For dietary supplements, the safety standard for dietary ingredients is differs, a reasonable expectation of safety given the intended use. If an ingredient was not demonstrably marketed as a dietary ingredient prior to October 15, 1994, then it may be considered a New Dietary Ingredient and prior FDA notification is required. Because the analysis of whether an ingredient is “New” or not can be complicated, expert assistance is recommended. EAS can help.

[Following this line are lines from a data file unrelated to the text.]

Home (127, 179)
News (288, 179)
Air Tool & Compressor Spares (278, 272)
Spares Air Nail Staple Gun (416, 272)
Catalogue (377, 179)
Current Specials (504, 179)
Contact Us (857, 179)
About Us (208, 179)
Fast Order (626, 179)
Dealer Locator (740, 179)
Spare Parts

Labels are both marketing and regulatory documents and are best approached as such. Marketing information such as product branding, claims, and instructions for use are as critically important to product success as regulatory compliance information such as nutrient composition data (i.e., the Nutrition Facts or Supplement Facts panel), ingredient listing, allergens, manufacturer name and address, and other required information. Careful planning is required to assure that all required information, as well as the desired marketing copy, can be accommodated, especially where label real estate is limited or oddly shaped. Where the product has additional certifications, such as organic, vegan/vegetarian status, or GMO content there may be additional label space required to allow for placement of logos and certifier’s name. While there is a fair bit of flexibility in most labeling regulations, there are also a lot of seemingly small details that are specified explicitly by regulation. Careful scrutiny of the proposed label by all members of the team is crucial to assure it is both compliant as well as effectively communicates the product’s attributes and benefits.

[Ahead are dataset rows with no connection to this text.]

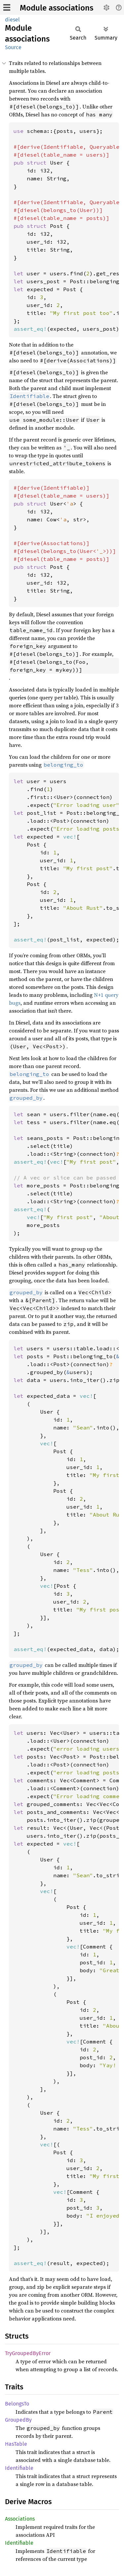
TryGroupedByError (28, 2353)
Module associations (56, 8)
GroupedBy (18, 2420)
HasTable (16, 2444)
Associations (20, 2519)
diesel (12, 19)
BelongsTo (17, 2404)
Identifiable (19, 2468)
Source (13, 47)
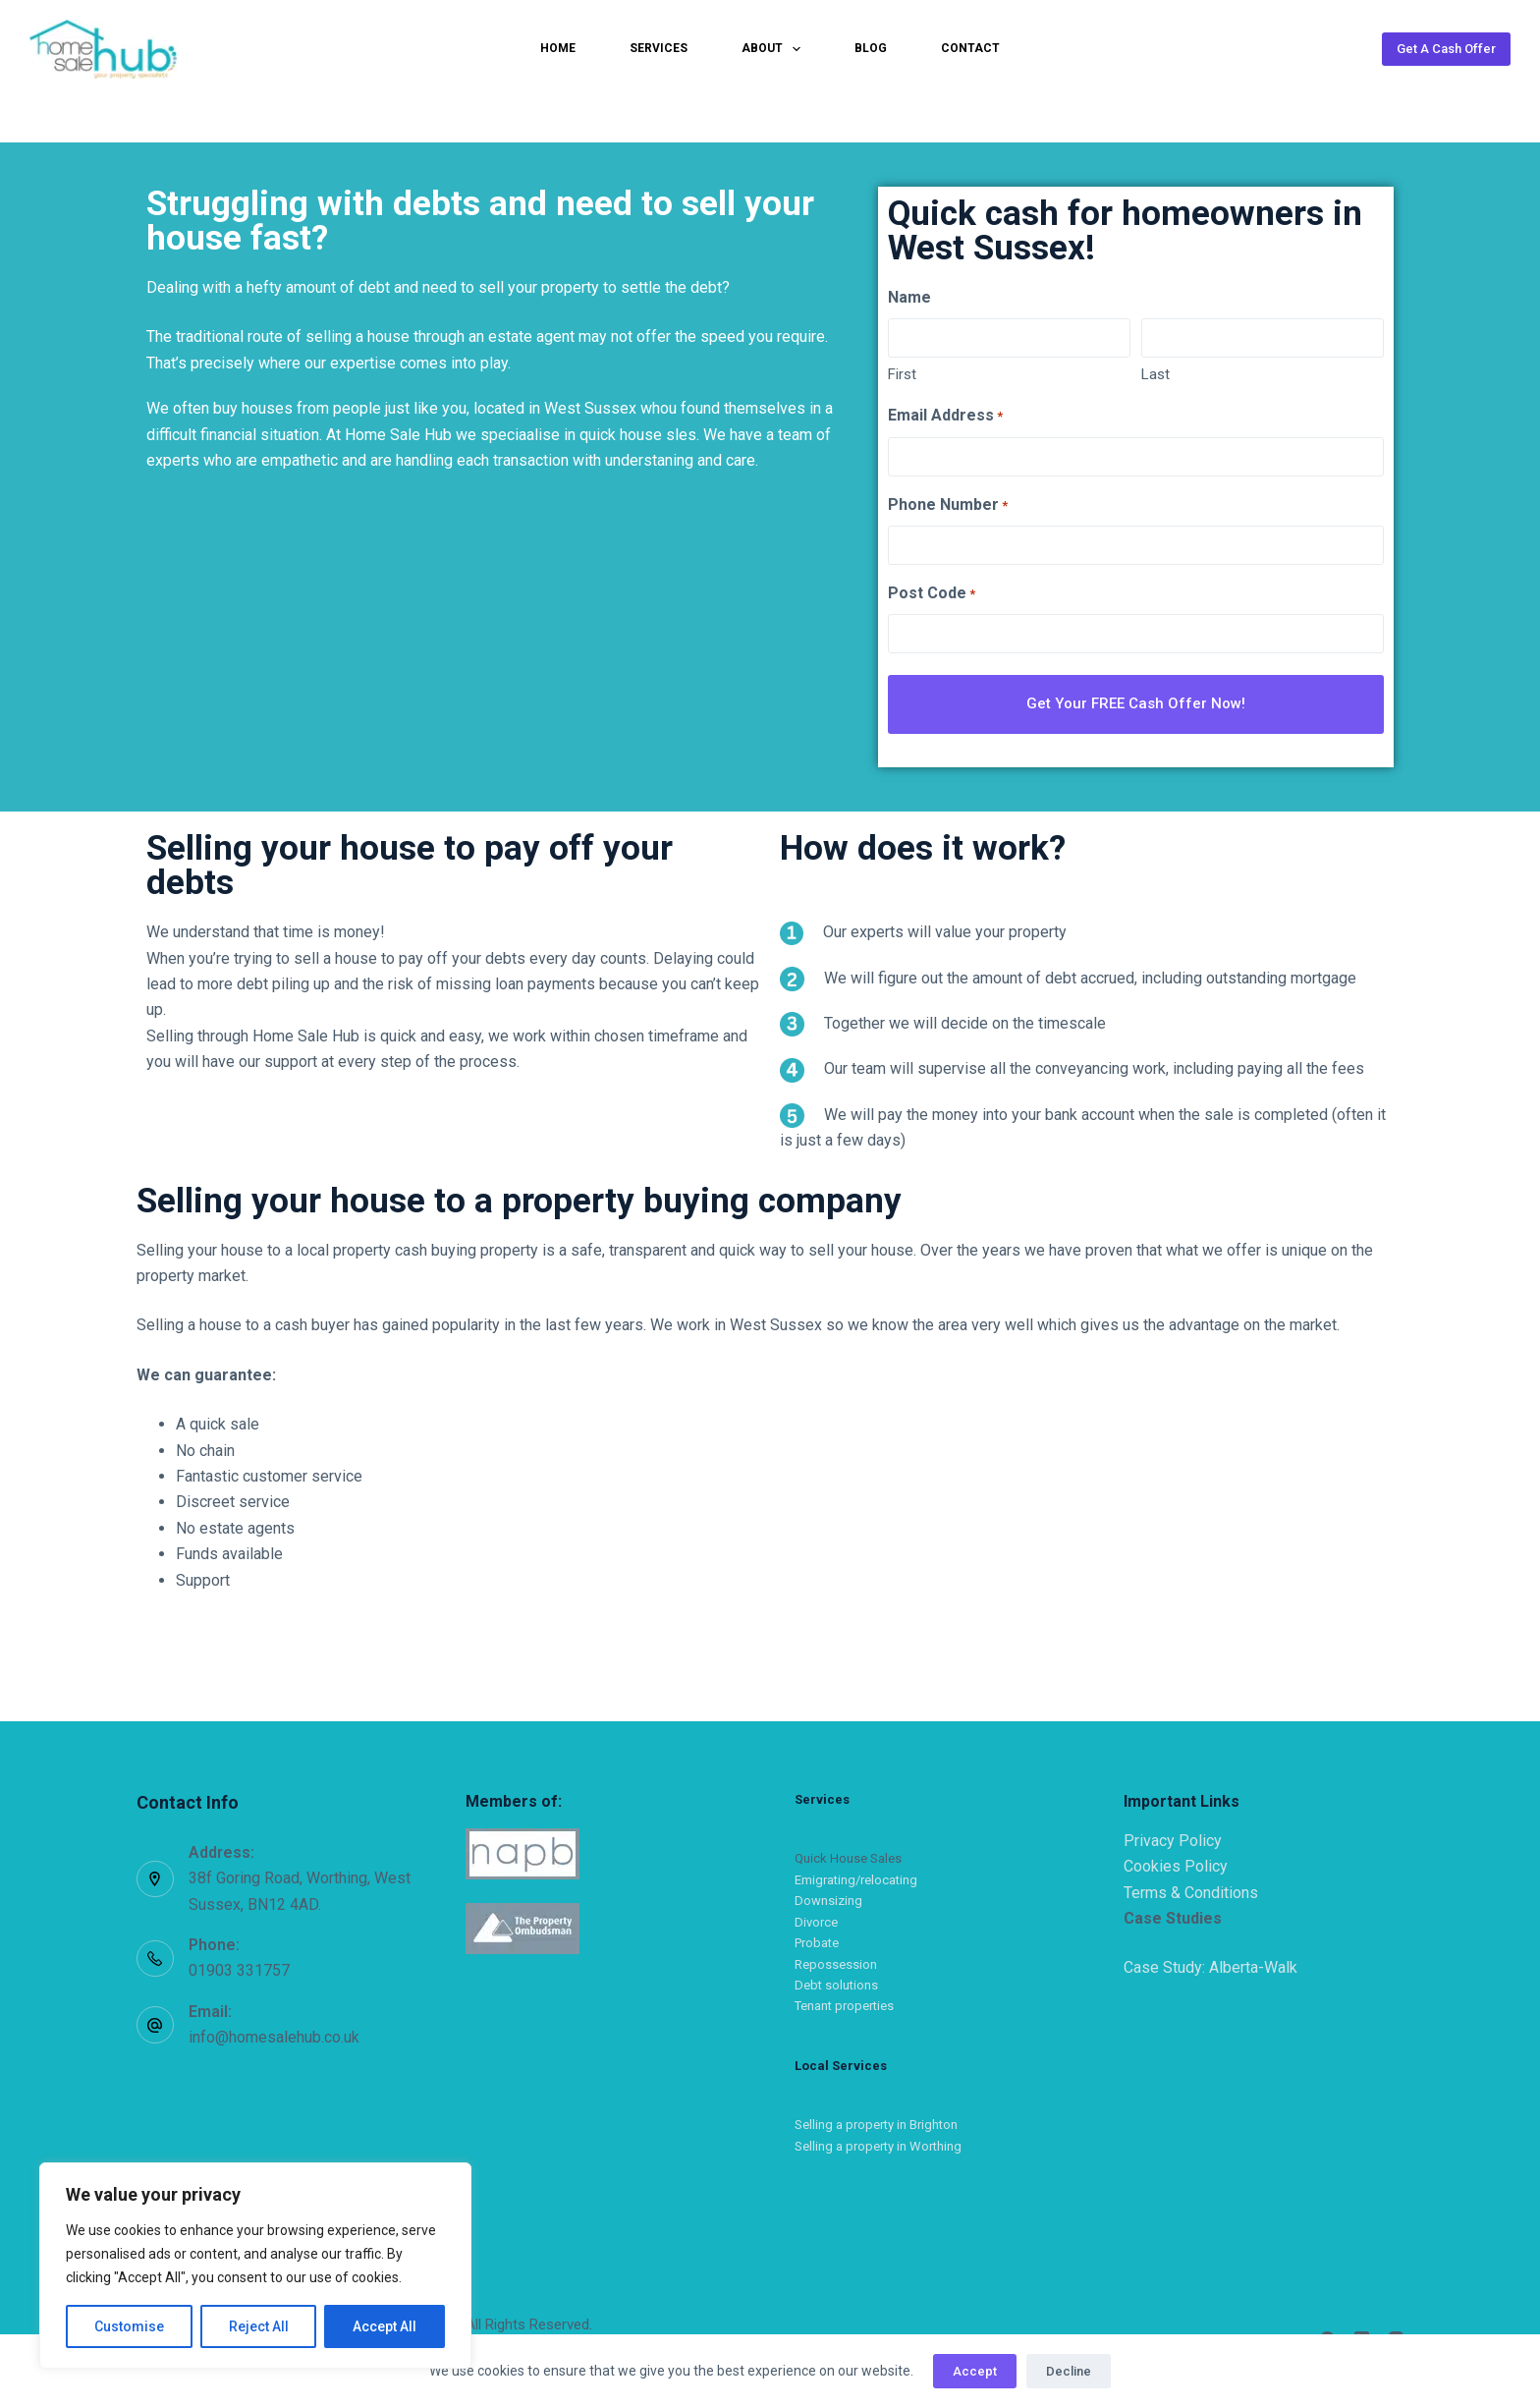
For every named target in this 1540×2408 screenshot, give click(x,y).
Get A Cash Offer (1446, 48)
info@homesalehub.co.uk (274, 2032)
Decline (1068, 2371)
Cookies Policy (1176, 1861)
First (902, 374)
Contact (970, 48)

Claims and Claim Substantiation
For a sports nutrition product to be commercially viable, the marketer needs to be able to communicate its benefit to the consumer. There are three general types of claims for foods: structure-function (relationship between consumption of a food or ingredient and maintenance of the normal structure or functioning of the body), nutrient content claims (claims that characterize levels of specific nutrients in foods), and health claims (relationship between consumption of a food or food constituent and potential reduction risk of a disease in the future. Most sports nutrition claims are of the structure-function variety.

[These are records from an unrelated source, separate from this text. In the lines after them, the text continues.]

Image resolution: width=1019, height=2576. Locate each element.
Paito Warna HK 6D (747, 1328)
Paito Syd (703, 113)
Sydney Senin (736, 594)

From a commercial perspective, claims need to be as compelling as possible. The commercial desire for strong claims must be tempered with regulators’ expectations for claims that are truthful, non-misleading, adequately substantiated, and appropriate for the product category. There must be appropriate substantiation for any express or implied product claim. In the best of all worlds, the supporting data for claims is gathered using the actual product in humans under the intended conditions of use. However, in many situations, this ideal level of substantiation isn’t available and claims must be based on ingredient data, animal studies, human studies in other population, and sometimes even in vitro data. Claims based on less direct evidence need to be worded carefully to reflect the indirect nature of the substantiation. Animal or in vitro data can be useful to explain mechanisms of action but regulators typically would not consider such data to be adequate as the sole substantiation for claims. Fortunately, most regulatory agencies have claim substantiation guidance documents, as well as extensive databases of warning letters that have gone out to people who haven’t gotten it right, to assist in developing appropriate claim language.
In summary, sports nutritionals have exciting potential to help improve human performance at all levels of athletic endeavor. Although they are typically fairly straight forward products from a regulatory standpoint, each one requires careful review of a number of factors to assure full compliance.